插入二级唯一键需要加 next-key lock 的原因是插入过程被分为两个阶段：

1）判断当前的物理记录上是否有冲突的 record（delete-mark 认为不冲突）；

2）如果没有冲突, 那么可以执行插入操作。

这里在阶段 1 和阶段2 之间必须有锁来保证（可以是 lock, 也可以是 latch），否则阶段 1 判断没有冲突可以插入的时候, 但是在阶段 1和阶段 2 之间另外一个事务插入了一个冲突的 record, 那么阶段 2 再插入的时候其实是冲突了。

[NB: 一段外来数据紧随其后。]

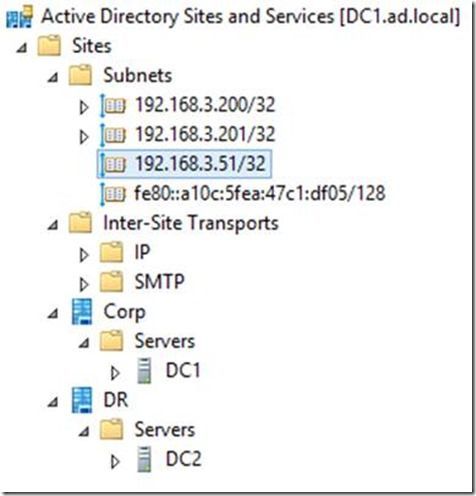
Task: Expand the IP transport folder
Action: coord(84,255)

所以当前的实现如果 gap 上存在至少一个相同的 record, 大概率是 delete-mark record, 那么需要给整个 range 都加上 gap X lock, 加了 gap X lock 以后就可以禁止其他事务在这个 gap 区间插入数据, 也就是通过 lock 来保证阶段 1 和阶段 2 的原子性。

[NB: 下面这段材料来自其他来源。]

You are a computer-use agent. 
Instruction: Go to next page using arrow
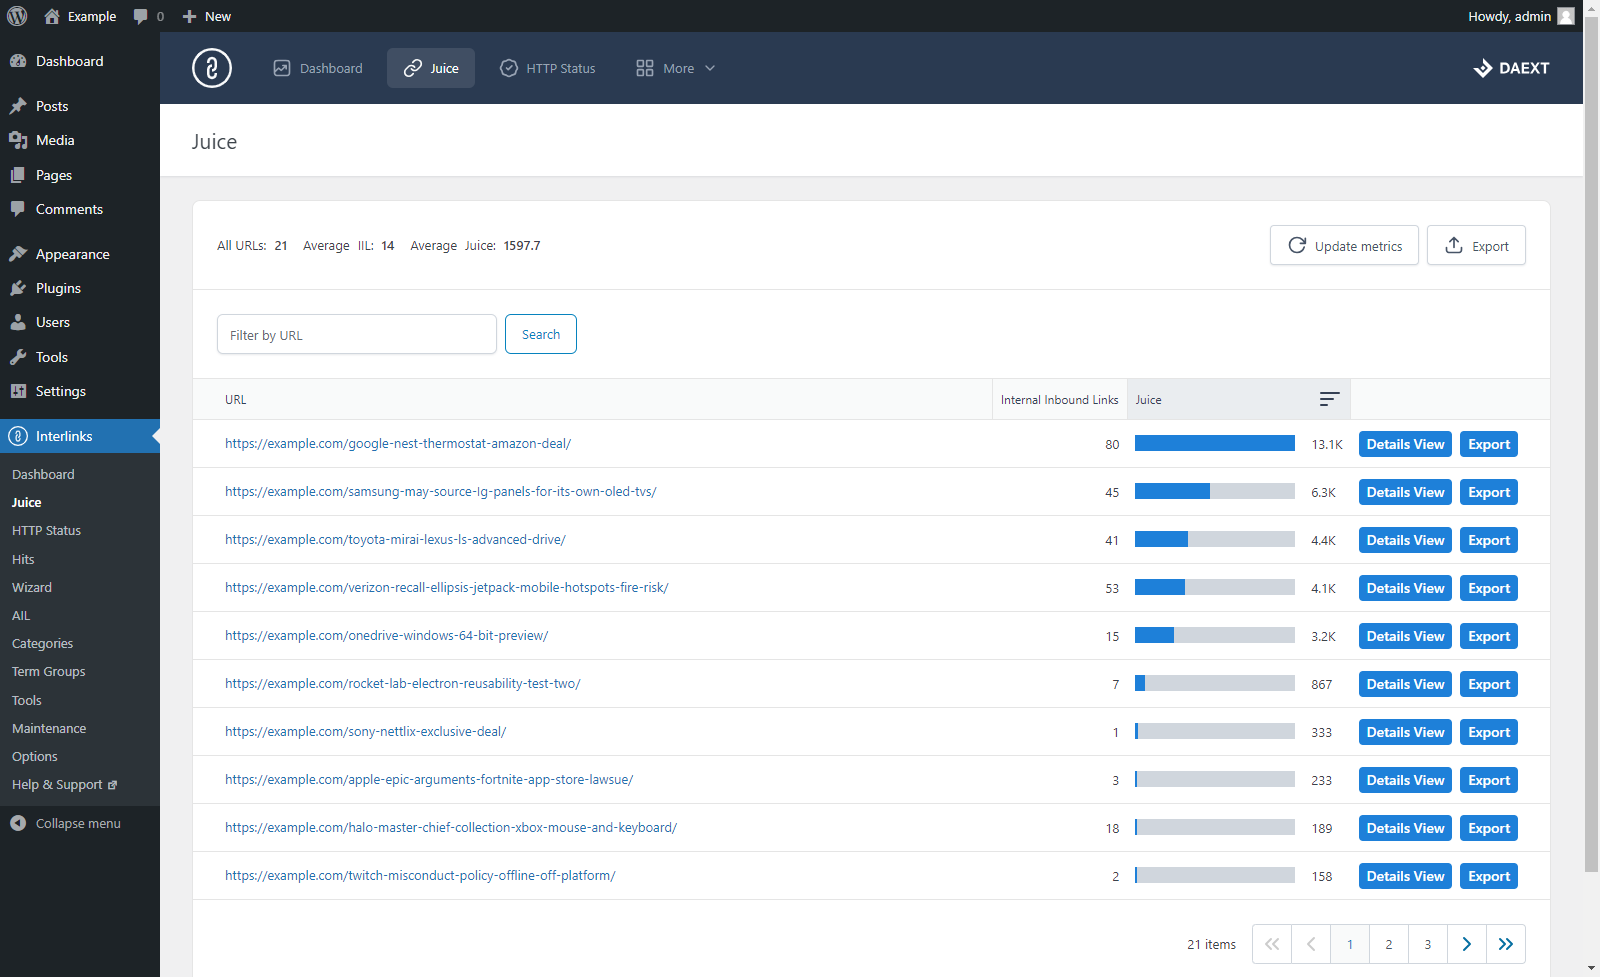tap(1466, 944)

如果 gap 上没有相同的 record, 那么就不需要进任何 gap lock。

实际上，在 delete + insert, insert … on duplicate key update, replace into 等场景中, 为了实现判断插入记录与现有物理记录是否冲突和插入记录这两个阶段的原子, unique check 的时候会给所有的相同的 record 和下一个 record 加上 next-key lock。导致后续 insert record 虽然没有冲突, 但是还是会被 Block 住, 进而有可能造成死锁的问题。

但是测试显示这里 insert … on duplicate key update 也加多个 next-key lock 的结论的成立有条件，具体将在下一篇文章中讲解。

知识点

MVCC

Compact 行格式中提到，InnoDB 中包括三个隐藏列：

DB_ROW_ID：行号，隐式主键，写入数据时自动维护的自增列；
DATA_TRX_ID：事务 ID，记录每一行最近一次修改它的事务 ID；
DATA_ROLL_PTR：指向当前数据 rollback_segment 的 undo log 记录，回滚数据就是通过这个指针；

需要注意的是隐藏列添加在主键索引上，二级索引上没有。

undo log 基于回滚指针（DATA_ROLL_PTR）维护数据行的所有版本，它指向当前数据行的上一个版本数据。

MVCC 基于 undo log 实现。

对于更新操作，每次对记录进行改动，都会记录一条 undo log，作为该记录的一个旧版本。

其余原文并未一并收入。